Isaiah 9:2 – ‘The people who walked in darkness have seen a great light; those who dwelt in the land of the shadow of death upon them a light has shined.’ (death as a shadow always over them)

Advent, Biblically understood, re-orders our perspective on this world. By this I mean darkness will always be darkness. Darkness does not get converted. We get converted. We see things differently.

John 1:5 – ‘And the light shines in the darkness, and the darkness did not comprehend it – Could not grasp it – Could not overcome it – but we do. John 1: 7-8

It doesn’t mean we spend the next 4 weeks all gloomy.
It does mean we step above this world – see it in its pain and futility – understanding this is the reality of a world without hope if there is no savior.

It is to be confronted by the ugliness and pain of what took place here yesterday. But these headlines are every day.

Advent brings us into a story that says the Bible has the final word – the word that sums up all things in Christ.

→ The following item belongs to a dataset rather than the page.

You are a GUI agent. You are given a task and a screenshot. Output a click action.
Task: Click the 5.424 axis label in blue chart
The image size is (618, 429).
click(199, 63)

This story is the story that confronts and overcomes all the stories we get from our news feeds.
This world cannot save itself.

To make it very practical for us.
– I get myself into this setting every Sunday because I need to orient myself to the world of Scripture.
– I need to do it so that when an unbelieving person wants to know what orients my life I can say I gather with a people every week and we, together, orient ourselves to the God of the Bible.

– If someone without a hope asks me what is my hope, I will not only tell them my hope is Jesus Christ,
I will tell them my hope is found in this Church – a place of people who know they are sinners but who have found forgiveness, and hope, and joy.

Let me remind us, we still have Good News to proclaim.
In this present darkness, we have seen a great light.

The Bible that we read – this Advent, Christmas, Easter story that we tell – it must be told again and again and again. It must be told before an unbelieving and sin-filled world.

Into this world, a Savior has come. It is Christ the Lord.
‘Fall on your knees, O hear the angels voices, O God-ordained night, when Christ comes.’

We are called by the Lord to be Advent people preparing the way of the Lord.